Exercise instructions –
Copy out the lines of the records from the one containing "This screenshot has height=1270, width=952." through the one containing "Looking at the", both included, exactly as they appear.

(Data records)
-- -- --

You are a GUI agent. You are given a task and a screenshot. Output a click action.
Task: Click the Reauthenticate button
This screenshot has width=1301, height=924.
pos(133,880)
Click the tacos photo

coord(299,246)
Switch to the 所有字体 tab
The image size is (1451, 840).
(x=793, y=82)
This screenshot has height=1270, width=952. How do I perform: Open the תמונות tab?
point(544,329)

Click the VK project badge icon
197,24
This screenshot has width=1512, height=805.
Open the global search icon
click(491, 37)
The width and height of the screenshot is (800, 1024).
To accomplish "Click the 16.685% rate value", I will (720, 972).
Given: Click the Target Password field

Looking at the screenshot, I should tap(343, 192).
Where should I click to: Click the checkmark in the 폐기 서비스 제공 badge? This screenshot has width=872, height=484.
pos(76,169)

-- -- --

Result of the exercise –
This screenshot has height=1270, width=952. How do I perform: Open the תמונות tab?
point(544,329)

Click the VK project badge icon
197,24
This screenshot has width=1512, height=805.
Open the global search icon
click(491, 37)
The width and height of the screenshot is (800, 1024).
To accomplish "Click the 16.685% rate value", I will (720, 972).
Given: Click the Target Password field

Looking at the screenshot, I should tap(343, 192).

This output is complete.